Which lines of the data contain the string "Toggle"? Copy every one of them.

(RECORDS SHOWN Opens)

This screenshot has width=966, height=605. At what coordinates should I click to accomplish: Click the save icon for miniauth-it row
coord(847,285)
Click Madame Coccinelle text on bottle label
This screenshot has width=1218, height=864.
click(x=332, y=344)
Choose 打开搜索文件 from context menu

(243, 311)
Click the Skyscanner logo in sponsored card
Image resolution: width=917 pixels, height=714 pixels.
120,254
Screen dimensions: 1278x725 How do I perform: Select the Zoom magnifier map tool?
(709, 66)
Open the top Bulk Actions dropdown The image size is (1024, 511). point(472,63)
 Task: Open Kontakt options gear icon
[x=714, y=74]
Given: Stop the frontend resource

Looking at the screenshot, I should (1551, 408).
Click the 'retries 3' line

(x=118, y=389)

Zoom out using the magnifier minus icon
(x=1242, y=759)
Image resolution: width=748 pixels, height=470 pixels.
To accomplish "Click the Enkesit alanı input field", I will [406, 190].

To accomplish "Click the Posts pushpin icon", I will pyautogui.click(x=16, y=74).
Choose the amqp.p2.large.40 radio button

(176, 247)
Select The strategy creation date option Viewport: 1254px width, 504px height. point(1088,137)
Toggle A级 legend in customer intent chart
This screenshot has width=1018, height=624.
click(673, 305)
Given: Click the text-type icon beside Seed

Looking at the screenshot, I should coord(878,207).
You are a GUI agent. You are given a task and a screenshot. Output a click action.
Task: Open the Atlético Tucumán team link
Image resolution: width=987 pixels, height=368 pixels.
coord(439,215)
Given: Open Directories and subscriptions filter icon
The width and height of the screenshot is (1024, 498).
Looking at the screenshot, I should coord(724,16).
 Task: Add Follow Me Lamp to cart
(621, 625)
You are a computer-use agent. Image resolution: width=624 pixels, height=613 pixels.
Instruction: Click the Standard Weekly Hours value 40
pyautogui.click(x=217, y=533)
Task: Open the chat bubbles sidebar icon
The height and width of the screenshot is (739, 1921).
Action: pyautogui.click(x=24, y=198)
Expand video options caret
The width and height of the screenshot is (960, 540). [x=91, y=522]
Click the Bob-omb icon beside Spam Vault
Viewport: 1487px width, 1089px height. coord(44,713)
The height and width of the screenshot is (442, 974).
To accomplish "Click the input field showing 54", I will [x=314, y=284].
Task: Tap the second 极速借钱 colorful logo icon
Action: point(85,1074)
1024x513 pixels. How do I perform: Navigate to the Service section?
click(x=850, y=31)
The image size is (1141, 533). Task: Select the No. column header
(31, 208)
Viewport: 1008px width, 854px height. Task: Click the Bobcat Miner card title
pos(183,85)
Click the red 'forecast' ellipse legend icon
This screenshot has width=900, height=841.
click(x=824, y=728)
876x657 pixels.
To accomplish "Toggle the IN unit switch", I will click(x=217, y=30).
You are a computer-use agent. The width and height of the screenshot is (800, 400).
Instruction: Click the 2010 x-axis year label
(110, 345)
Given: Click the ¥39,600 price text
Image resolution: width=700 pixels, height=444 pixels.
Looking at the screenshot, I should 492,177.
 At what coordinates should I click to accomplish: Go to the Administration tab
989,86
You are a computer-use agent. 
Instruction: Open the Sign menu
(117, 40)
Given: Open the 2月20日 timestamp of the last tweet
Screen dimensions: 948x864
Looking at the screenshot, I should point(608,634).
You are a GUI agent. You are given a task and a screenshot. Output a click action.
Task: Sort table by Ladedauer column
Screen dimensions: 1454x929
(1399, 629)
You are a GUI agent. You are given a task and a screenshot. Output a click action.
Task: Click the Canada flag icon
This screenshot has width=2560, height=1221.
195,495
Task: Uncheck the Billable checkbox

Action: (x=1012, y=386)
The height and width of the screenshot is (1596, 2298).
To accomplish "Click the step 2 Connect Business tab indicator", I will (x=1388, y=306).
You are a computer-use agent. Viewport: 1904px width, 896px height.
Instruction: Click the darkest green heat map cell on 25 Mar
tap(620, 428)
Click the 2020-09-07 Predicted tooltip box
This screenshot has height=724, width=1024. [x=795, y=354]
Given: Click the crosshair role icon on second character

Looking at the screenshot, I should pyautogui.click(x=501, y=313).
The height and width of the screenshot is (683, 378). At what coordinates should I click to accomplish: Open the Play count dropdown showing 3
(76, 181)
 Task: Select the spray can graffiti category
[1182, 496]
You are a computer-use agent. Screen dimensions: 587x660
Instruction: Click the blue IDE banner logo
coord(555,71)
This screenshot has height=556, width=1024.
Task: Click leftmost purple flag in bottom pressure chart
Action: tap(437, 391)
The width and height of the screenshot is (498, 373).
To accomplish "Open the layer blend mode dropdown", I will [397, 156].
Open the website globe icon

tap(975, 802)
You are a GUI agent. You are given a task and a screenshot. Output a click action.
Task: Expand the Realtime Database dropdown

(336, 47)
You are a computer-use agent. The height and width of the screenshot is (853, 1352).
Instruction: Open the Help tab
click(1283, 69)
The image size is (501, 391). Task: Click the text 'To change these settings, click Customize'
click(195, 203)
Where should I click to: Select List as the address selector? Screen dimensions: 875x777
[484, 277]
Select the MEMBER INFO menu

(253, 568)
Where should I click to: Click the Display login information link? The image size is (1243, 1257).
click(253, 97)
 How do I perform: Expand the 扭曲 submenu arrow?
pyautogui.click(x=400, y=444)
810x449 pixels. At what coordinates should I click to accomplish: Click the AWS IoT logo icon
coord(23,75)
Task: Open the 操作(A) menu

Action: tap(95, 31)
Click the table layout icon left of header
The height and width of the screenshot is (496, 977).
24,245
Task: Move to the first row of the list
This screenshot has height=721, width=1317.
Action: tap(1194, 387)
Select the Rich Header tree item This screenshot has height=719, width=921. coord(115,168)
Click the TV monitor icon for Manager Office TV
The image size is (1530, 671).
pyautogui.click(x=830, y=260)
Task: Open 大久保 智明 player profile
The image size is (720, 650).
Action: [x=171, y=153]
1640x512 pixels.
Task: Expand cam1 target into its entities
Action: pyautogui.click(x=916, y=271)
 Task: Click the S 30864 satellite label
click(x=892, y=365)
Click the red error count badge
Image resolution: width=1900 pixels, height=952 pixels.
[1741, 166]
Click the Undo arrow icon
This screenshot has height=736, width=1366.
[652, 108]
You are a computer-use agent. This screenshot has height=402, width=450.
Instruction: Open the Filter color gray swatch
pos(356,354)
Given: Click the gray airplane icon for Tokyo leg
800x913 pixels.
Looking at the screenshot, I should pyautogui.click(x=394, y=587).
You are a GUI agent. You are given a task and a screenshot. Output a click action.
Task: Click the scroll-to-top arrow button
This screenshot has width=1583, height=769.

(RECORDS SHOWN Closes)

* RESPONSE TO THE TASK *
Toggle A级 legend in customer intent chart
To accomplish "Toggle the IN unit switch", I will click(x=217, y=30).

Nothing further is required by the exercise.